*SUPPLIED MATERIAL*.
* * *

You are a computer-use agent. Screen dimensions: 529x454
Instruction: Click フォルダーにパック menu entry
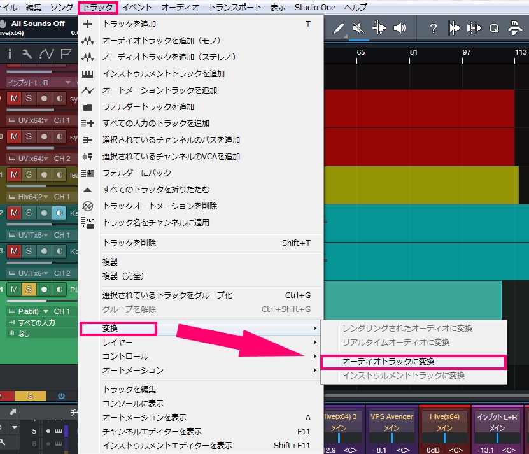click(137, 173)
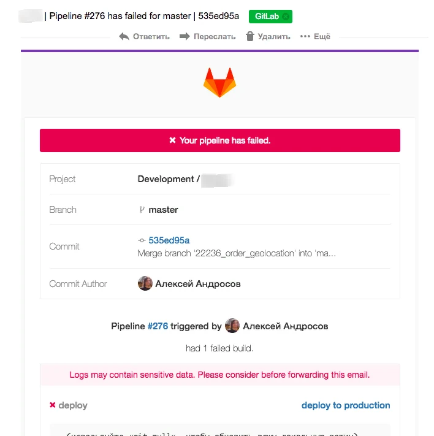Click the Ответить reply text

[151, 37]
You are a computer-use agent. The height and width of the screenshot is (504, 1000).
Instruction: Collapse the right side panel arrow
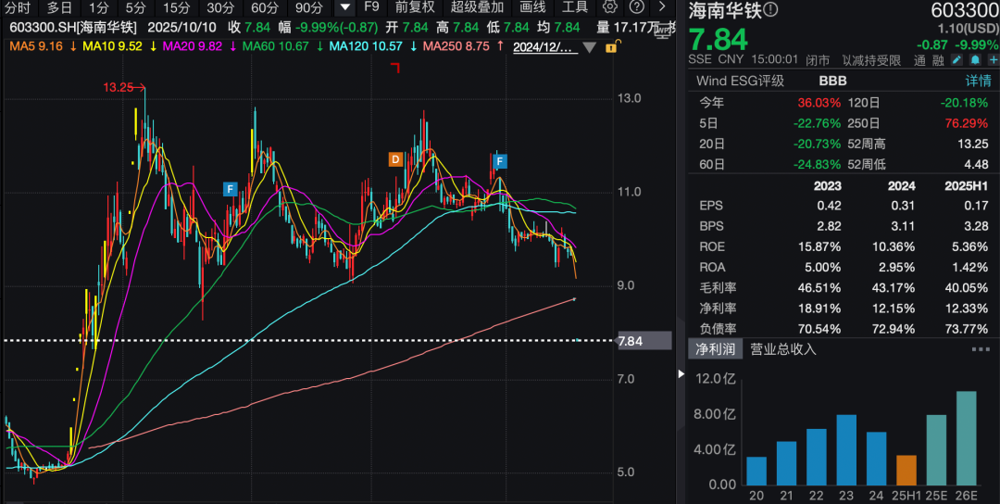coord(681,374)
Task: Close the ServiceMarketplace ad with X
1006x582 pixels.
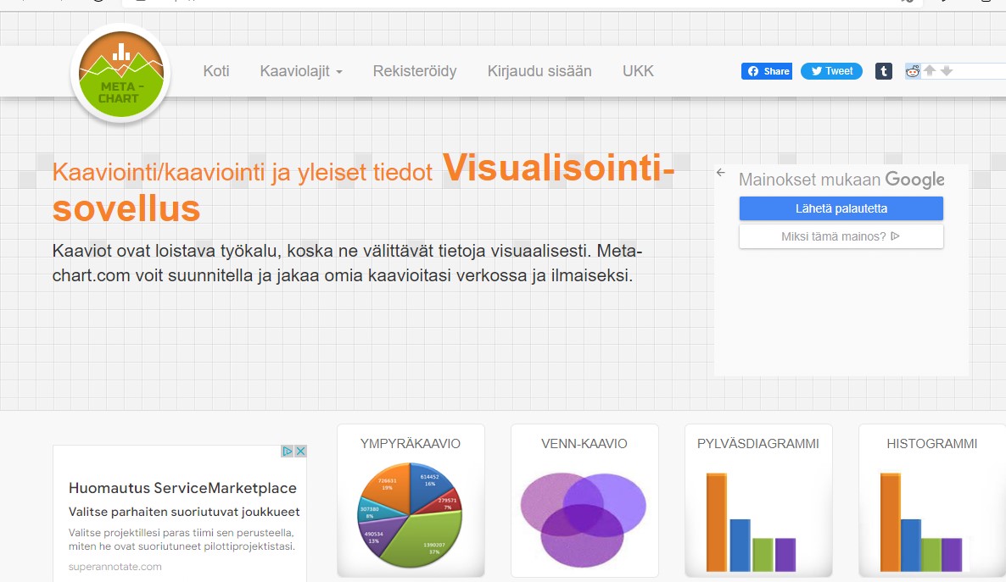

* * *

*DO THIS*.
Copy out every row above verbatim, leaving out the pictures.

*WRITTEN REPLY*.
You are a computer-use agent. Screen dimensions: 529x454
Instruction: Click フォルダーにパック menu entry
click(137, 173)
Click the Ответить reply text

[151, 37]
You are a computer-use agent. The height and width of the screenshot is (504, 1000).
Instruction: Collapse the right side panel arrow
coord(681,374)
Task: Close the ServiceMarketplace ad with X
1006x582 pixels.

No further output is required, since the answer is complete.